With Livingstone's manuscript notes, the RGS sees the painting as "an icon for the totality of the society's holdings of reports and other documents from the 19th-century heritage of British exploration".
It is just part of an extensive heritage of Livingstone material which has been either donated or bequeathed to the RGS. This includes the very battered and frayed cap Livingstone was wearing when he famously met Henry Morton Stanley in 1872. There are even photographs featuring the cap, which show two of Livingstone's guides, James Chuma and Abdullah Susi. They helped carry Livingstone's body back to the coast after his death in Ilala, present-day Zambia. There are also chains captured from slave traders in Tanzania which Livingstone brought back to Britain and used in lectures to the RGS to denounce the slave trade.
Livingstone, born in Blantyre, Scotland, in 1813, began medical studies in Glasgow before he was accepted for mission studies by the London Missionary Society. In 1840, he was ordained, gained a medical degree and left Britain to join Robert Moffat's Kuruman mission in South Africa. A year later, Livingstone began travelling into the African wilderness during which he set up a new mission in Mabotsa and also managed to get mauled by lions. In 1855, he received the RGS's gold medal and subsequently wrote the bestseller Missionary Travels and Researches in South Africa. From 1866, he set off in search of the source of the Nile. He never found it, but he was the first European to reach the Lualaba river, later confirmed as part of the Congo river. He died in 1873 and his funeral was held at Westminster Abbey in 1874.
Sextant that guided Darwin's 'Beagle'
Charles Darwin's theories of evolution transformed the scientific world. His revolutionary thinking was largely the result of his travels round the globe on HMS Beagle.
Now his sextant, which was used to navigate the Beagle on its journeys, is held in the Royal Geographical Society archive, with books, journals, images and maps.

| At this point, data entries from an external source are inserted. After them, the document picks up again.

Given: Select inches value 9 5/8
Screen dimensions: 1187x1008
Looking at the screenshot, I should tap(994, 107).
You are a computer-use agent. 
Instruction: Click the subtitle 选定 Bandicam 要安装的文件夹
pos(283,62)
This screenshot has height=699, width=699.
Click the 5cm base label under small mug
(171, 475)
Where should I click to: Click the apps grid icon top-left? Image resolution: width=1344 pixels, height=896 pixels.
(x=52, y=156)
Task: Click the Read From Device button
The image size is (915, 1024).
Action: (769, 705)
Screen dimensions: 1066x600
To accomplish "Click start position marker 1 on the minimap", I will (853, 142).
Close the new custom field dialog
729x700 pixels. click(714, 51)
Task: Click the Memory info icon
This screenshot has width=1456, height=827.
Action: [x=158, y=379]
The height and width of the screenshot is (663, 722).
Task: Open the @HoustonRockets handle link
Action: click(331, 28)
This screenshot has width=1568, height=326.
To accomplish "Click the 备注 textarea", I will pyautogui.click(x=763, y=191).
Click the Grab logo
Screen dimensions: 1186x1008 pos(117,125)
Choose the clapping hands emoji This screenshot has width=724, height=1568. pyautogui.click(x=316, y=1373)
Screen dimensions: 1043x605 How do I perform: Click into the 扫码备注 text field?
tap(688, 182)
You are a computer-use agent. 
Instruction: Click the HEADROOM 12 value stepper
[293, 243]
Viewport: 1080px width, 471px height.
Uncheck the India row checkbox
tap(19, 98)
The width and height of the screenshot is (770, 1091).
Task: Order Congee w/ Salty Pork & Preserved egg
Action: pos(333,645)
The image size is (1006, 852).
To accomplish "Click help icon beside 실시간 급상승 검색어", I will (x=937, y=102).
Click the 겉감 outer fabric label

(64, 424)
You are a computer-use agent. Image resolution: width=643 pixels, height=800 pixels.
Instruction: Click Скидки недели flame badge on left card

Admiral Robert Fitzroy, captain of the Beagle, also received a gold medal from the RGS, and it holds the silver plate given by his crew to the experienced seaman who struck up a close relationship with Darwin.
Darwin's Fellowship certificate, complete with his handwriting and signature, is also part of the massive collection of more than two million items, from ancient maps to fragile artefacts.
The RGS has spent £7.1m to create state-of-the-art storage at its headquarters in Kensington, west London.
Ralph Bagnold's Saharan convoys
Ralph A Bagnold is hardly a household name but arguably he should be as celebrated as any of the great British explorers. Brigadier Bagnold is generally considered to have been the European pioneer of desert exploration.
Within the RGS archive are several photographs of his journeys, including one, right, when his convoy of cars got stuck in soft sand south of Uweinat in the Sahara.
The First World War veteran's reputation as the ultimate desert explorer spread after numerous trips to Africa - perhaps most notably he completed the first recorded east-west crossing of the Libyan desert in 1932. He was also the founder and first commander of the British Army's Long-Range Desert Group.
After three years in the trenches during the First World War, Bagnold used a special military educational leave programme to study engineering at Cambridge.
Between the wars he was stationed in Cairo and later India and used his spare time to explore the surrounding deserts, driving thousands of miles through Trans Jordan and the Sahara.
He was also the author of The Physics of Blown Sand and Desert Dunes, published in 1941. A work which is still used today - most recently by Nasa scientists studying sand dunes on the Moon and Mars.